SHORT TASK
From the article on voter turnout in Fort Bend County, extract the passage running from "Sugar Land Mayor" to "quality of life.", reproducing it word for word.

--- START DOCUMENT PASSAGE ---

Fort Bend County’s Office of Election Administration reported low voter turnout for the May and November 2017 general and special elections with only 3.45 percent and 6.76 percent of registered voters casting ballots, respectively.
The ballots included City Council and school district board of trustees races, city charter amendments, three school district bond packages valued at $1.11 billion total, the county’s $218 million mobility bond, and state constitutional amendments.
Texas historically ranks at the bottom of states in national elections in terms of voter participation, said Richard Murray, political science professor at the University of Houston.
“Registration is fair, but actual turnout at the polls usually lags in the bottom five of the 50 states, and that’s in the elections for president and Congress where there is a pretty high level of voter participation,” Murray said. “In down-ballot races, party primaries, local elections—mayor and school board—turnout is terrifically low in Texas in most cases.”
Low turnout factors
Particularly in big metropolitan areas, citizens are unfamiliar with their local governments, and many residents are not aware of the congressional districts they live in or when school board elections take place, Murray said.
“The single largest source of information that people rely on is television, but television doesn’t cover very much about local elections,” he said. “It focuses on crime and other issues that don’t have much directly to do with politics and voting.”
Murray said excessive media attention is devoted strictly to national government, especially in recent times, and this overshadows local issues and policy. Even with the use of the internet and the advantage of accessible information, citizens may still remain uninformed due to their own bias and reliance on social media, which may include dubious content.
“People only want to expose themselves to information that basically is the kind of views they already agree with,” Murray said. “There’s a lot more information out there than ever in the history of human beings, but that doesn’t mean we’re particularly better informed.”
Primarily focused on local races and issues, elections in odd-numbered years see particularly low rates of voter turnout in the county, ranging from 3.5 to 13.4 percent from 2011 to 2017, according to the Fort Bend County Office of Elections Administration. In contrast, midterm and presidential elections in even-numbered years see dramatic increases in voter turnout, which ranges from 36.8 to 65.3 percent from 2010 to 2016.
Fort Bend County Judge Robert Hebert said it is up to individual citizens to educate themselves on local policies and issues. Hebert attributed the low turnout to a lack of controversy.
“In the past [November] election, voter turnout was low because there were no hotly contested candidate races or hotly contested bond issues,” Hebert said.
Some county residents were particularly unmotivated to participate because they live outside city limits, and the elections did not directly affect their lives, he said.
Sugar Land Mayor Joe Zimmerman said although voting is a civic duty and a fundamental right, some may not consider it a priority, especially when they feel satisfied with their quality of life.
“There’s a lot of demand on people’s time, and we all make choices as to where we think it’s most important for us to allocate our time,” Zimmerman said.

--- END DOCUMENT PASSAGE ---
--- START EXTRACTED RECORDS ---

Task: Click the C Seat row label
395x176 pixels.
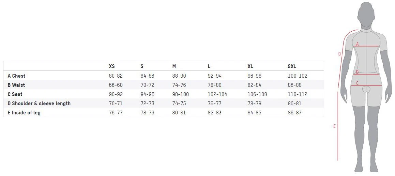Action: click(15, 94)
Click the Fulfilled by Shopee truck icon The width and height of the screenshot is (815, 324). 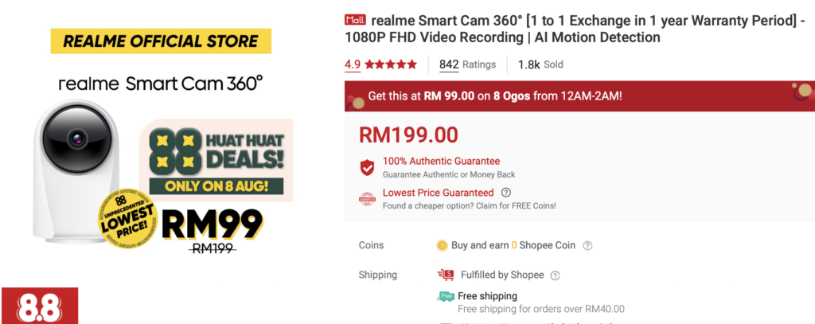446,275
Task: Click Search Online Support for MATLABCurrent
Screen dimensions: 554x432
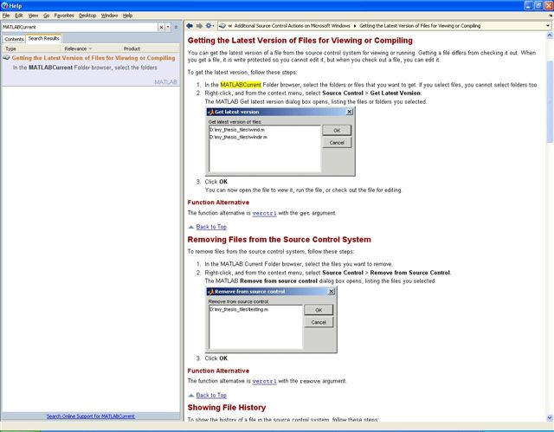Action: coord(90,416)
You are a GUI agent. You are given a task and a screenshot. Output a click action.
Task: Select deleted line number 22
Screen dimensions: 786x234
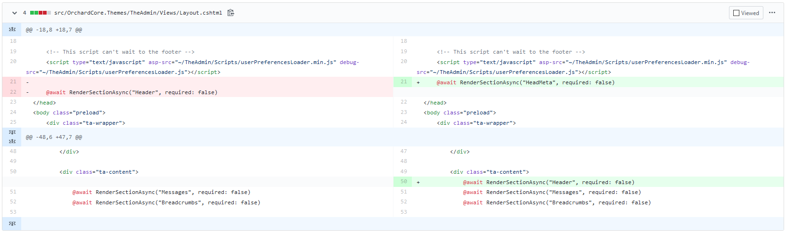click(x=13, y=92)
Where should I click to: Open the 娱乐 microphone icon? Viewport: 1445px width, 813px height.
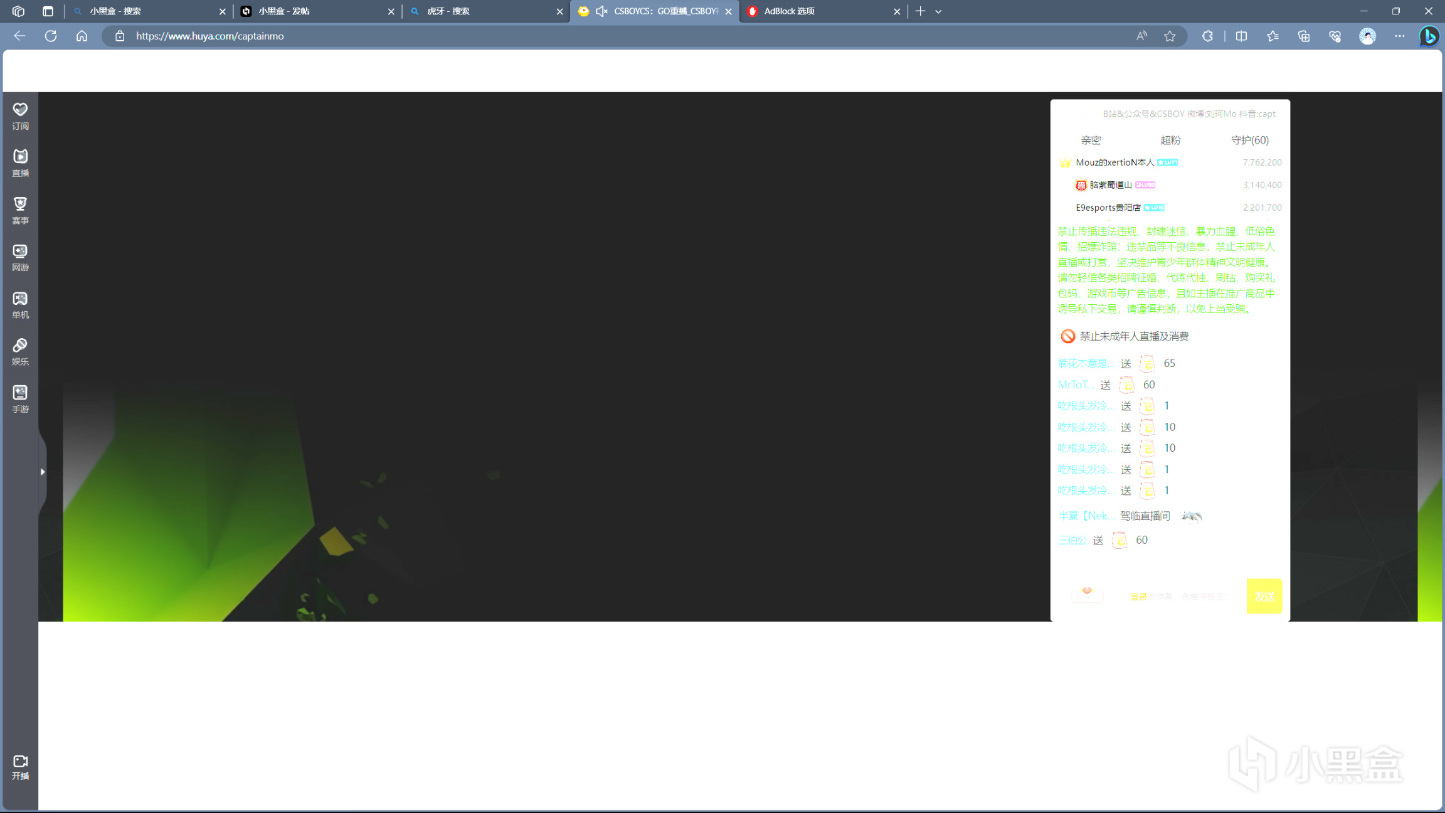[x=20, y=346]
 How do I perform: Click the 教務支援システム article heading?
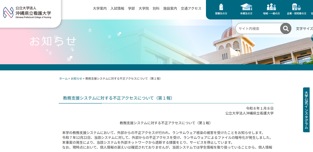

--- END EXTRACTED RECORDS ---
--- START EXTRACTED RECORDS ---

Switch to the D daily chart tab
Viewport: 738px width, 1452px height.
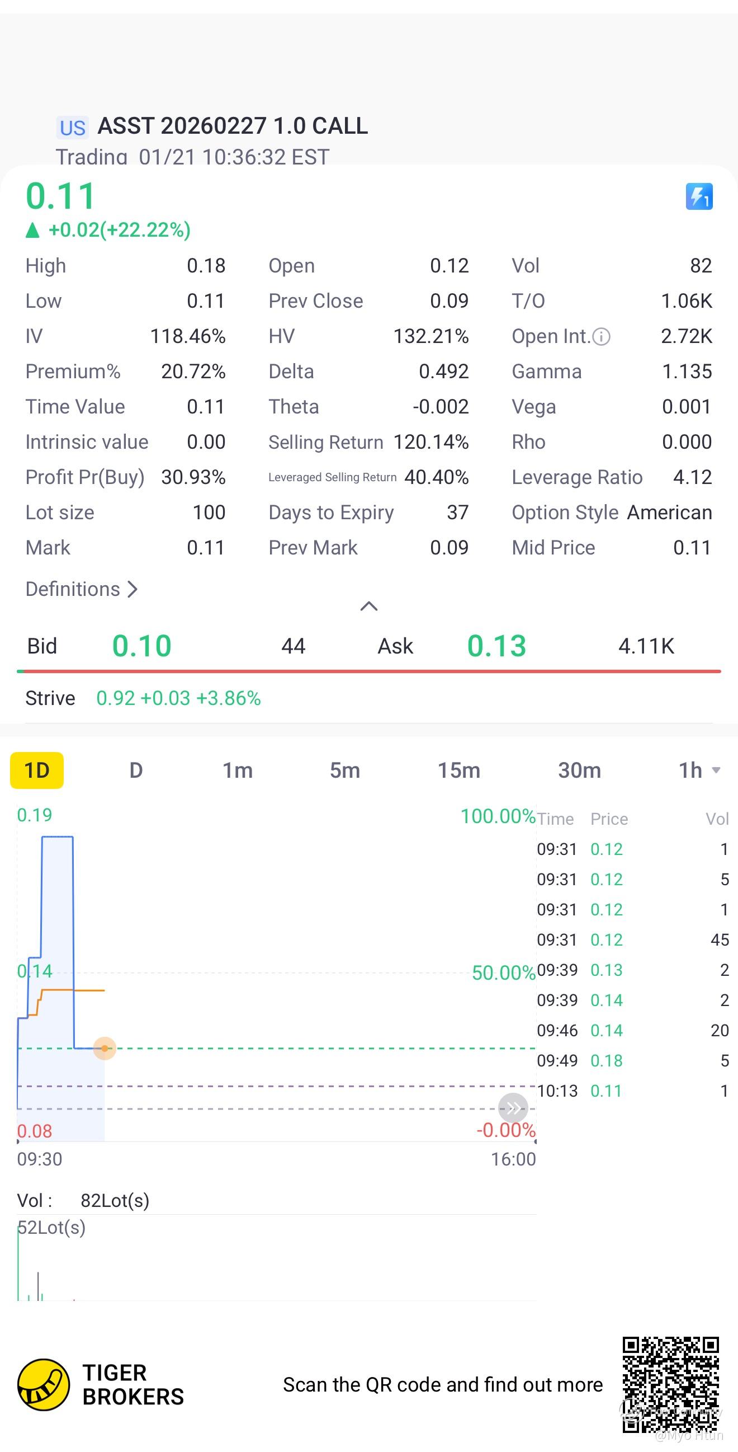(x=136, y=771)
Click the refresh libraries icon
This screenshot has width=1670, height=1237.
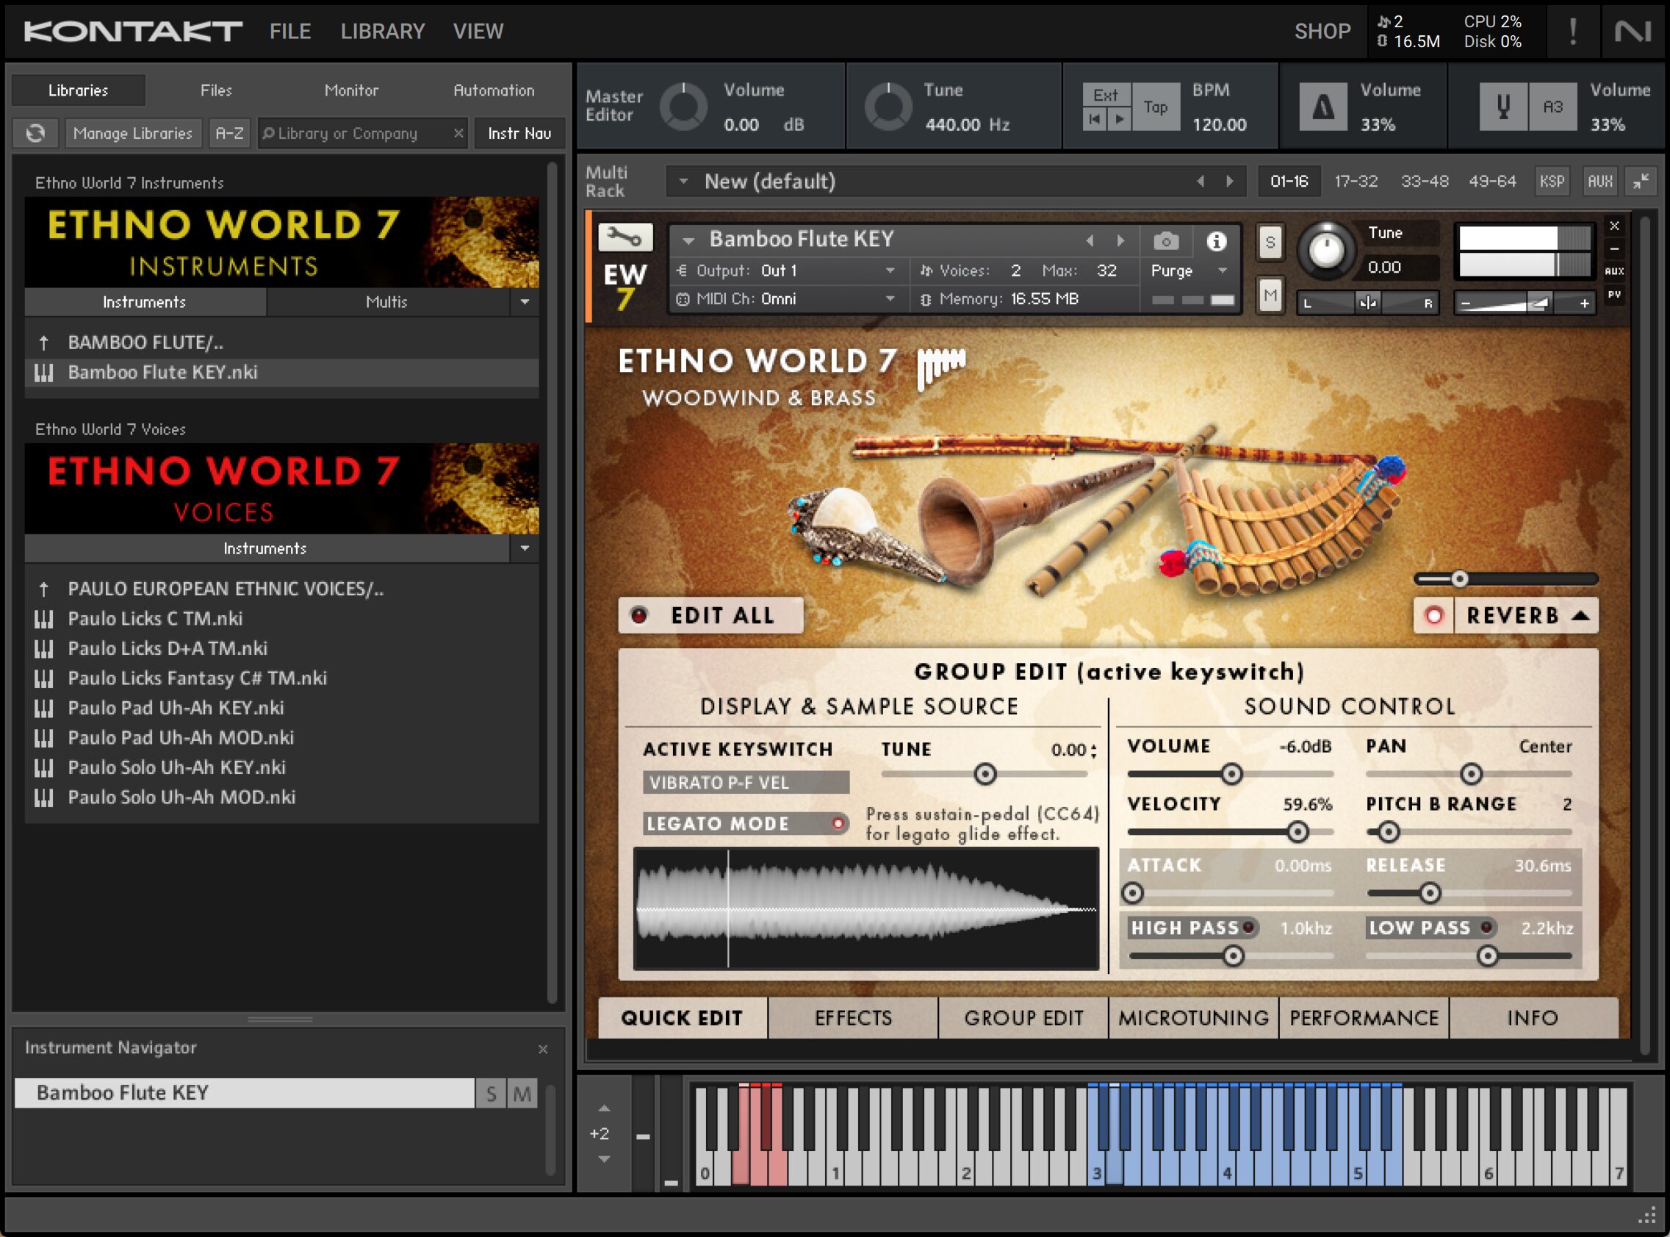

--- END EXTRACTED RECORDS ---

ANSWER TO THIS PROBLEM
Sugar Land Mayor Joe Zimmerman said although voting is a civic duty and a fundamental right, some may not consider it a priority, especially when they feel satisfied with their quality of life.